For more information, please contact the company.

 

Voice commands recognition

The purpose of this system is to create speech communication between human and machine. With the voice command capability, humans can perform routine tasks by speaking with the machine instead of using keys and buttons. Applications of this system are:

  • Setting up and controlling computer programs via speech
    This capability enables users to use speech to perform computer tasks or control software. For example, the user can say: “Connect to Internet” or “Internet”, and the internet browser will be opened and connected. Alternatively, by saying: “enlarge the font size of the text” or “larger”, the font size of the written text becomes larger in an editor. The user can define various voice commands for each of his/her installed softwares start controlling the software by uttering them. With the help of the system, working with computers and software gets easier and faster, especially for users not familiar with computers and people with physical disabilities.
  • Home and industrial automation using speech recognition
    the purpose of this system is to provide solutions for remote speech recognition to control devices and instruments. Some applications of this system are in cars, home or factories to perform various commands such as turning on or off a device and controlling the robots. This system can also be used via telephone lines for remote control in smart buildings.
  • Usable in educational software and games
    Voice commands can be utilized for increasing new capabilities in various applications such as games and educational softwares. Giving this ability to a software adds new features to the system and makes it way more attractive. To name a few, we can mention applications that do need answers/questions (such as language learning and Quran recitation learning, softwares with multiple-choice tests, etc.).

 

Speech recognition on small computers (cell phones, DSP, etc.)

There is a growing interest in using small processors such as cell phones, PDAs and DSPs in many applications. With limited processing power and memory, developing software in this context is difficult and complex. ALBORZ TECH has also developed a version of the speech recognition system on processors with limited resources such as DSPs (for use in embedded applications as part of other systems) and mobile phones with high efficiency and optimum processing speed.

Some applications of these systems are as follows:

  • Providing speech applications on mobile handsets
  • Speech dialing and voice-based SMS on mobile handsets
  • Speech to speech Voice Translator

 

 

Natural language processing (NLP)
one of essential requirements of artificial intelligence applied systems such as speech recognition, text to speech conversion, machine translation, optical characters recognition and correction of typing errors is the incorporation of language models and language information.
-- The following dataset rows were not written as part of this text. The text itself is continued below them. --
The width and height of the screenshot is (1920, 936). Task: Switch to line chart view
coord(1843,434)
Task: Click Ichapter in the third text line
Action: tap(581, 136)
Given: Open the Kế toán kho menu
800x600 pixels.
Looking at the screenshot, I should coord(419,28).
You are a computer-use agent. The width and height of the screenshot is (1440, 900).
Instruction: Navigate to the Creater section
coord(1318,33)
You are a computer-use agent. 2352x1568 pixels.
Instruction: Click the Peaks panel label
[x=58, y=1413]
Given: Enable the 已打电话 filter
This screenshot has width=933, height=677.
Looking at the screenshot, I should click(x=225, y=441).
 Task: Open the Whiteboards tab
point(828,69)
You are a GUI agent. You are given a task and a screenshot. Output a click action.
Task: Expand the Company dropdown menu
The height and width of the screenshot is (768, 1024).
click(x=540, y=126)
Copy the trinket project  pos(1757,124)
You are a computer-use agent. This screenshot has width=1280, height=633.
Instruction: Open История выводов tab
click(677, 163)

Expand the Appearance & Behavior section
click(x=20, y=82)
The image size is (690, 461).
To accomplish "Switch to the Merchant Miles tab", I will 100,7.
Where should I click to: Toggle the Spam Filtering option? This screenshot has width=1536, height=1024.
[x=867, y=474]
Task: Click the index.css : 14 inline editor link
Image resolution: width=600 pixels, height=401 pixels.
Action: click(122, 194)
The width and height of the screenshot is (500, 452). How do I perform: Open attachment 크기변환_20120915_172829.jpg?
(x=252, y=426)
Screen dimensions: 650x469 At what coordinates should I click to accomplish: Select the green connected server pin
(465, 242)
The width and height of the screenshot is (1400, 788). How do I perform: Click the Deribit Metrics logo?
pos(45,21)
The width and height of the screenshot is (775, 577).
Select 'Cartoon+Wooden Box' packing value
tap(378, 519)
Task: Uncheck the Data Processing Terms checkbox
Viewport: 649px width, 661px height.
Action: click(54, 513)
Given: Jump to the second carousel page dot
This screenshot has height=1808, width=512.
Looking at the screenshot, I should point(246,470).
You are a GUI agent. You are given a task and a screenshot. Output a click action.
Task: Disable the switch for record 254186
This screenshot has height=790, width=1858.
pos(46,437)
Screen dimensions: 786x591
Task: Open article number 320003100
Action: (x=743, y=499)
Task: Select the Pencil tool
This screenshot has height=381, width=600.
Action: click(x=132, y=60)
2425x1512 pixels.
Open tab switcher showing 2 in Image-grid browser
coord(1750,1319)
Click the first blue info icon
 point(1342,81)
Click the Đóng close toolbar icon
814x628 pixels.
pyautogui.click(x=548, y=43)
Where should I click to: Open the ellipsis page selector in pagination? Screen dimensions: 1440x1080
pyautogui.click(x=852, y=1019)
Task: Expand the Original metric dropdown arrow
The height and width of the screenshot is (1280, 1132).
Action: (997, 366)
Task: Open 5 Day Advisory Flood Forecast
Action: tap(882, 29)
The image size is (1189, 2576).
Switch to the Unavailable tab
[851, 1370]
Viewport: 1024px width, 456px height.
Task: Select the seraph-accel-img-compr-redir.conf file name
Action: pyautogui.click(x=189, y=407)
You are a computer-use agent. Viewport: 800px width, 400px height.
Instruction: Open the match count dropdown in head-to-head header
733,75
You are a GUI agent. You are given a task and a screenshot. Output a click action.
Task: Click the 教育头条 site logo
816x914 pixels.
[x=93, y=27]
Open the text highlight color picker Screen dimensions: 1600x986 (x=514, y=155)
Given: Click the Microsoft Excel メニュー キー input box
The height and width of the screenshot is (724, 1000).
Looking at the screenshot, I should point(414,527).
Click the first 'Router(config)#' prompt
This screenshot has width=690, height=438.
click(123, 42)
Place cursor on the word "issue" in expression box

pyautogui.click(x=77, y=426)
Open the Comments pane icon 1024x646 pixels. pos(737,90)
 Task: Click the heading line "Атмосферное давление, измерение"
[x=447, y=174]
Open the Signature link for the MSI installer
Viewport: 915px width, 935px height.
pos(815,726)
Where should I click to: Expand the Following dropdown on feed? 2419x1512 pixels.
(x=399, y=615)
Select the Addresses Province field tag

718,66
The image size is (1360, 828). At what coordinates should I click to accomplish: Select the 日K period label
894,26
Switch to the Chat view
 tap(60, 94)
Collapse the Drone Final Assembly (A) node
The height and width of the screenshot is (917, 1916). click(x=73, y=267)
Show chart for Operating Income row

ALBORZ TECH uses the latest methods in Natural Language Processing to extract and apply language information to various systems. This has resulted in using a large volume of information for the first time in Persian. Immense language information has been used in our speech recognition engine such as Persian statistical language models, Persian grammar Model, and a set of computational vocabularies for Persian language. This information can be used in different applications and research activities.

 

Pronunciation ranking of words and phrases

The examination of the accuracy of words and phrases in pronunciation correction softwares (such as Quran recitation and language speaking learning) is a smart and helpful feature that not only contributes to high quality teaching, but also increases the attractiveness of the software. This feature may be used as a module or SDK in different applications. Based on pattern recognition techniques and statistical modeling, the feature can transform the similarity between the word/phrase pronounced by the user and the reference word/phrase into a score. This module can act dependent or independent from the speaker and language.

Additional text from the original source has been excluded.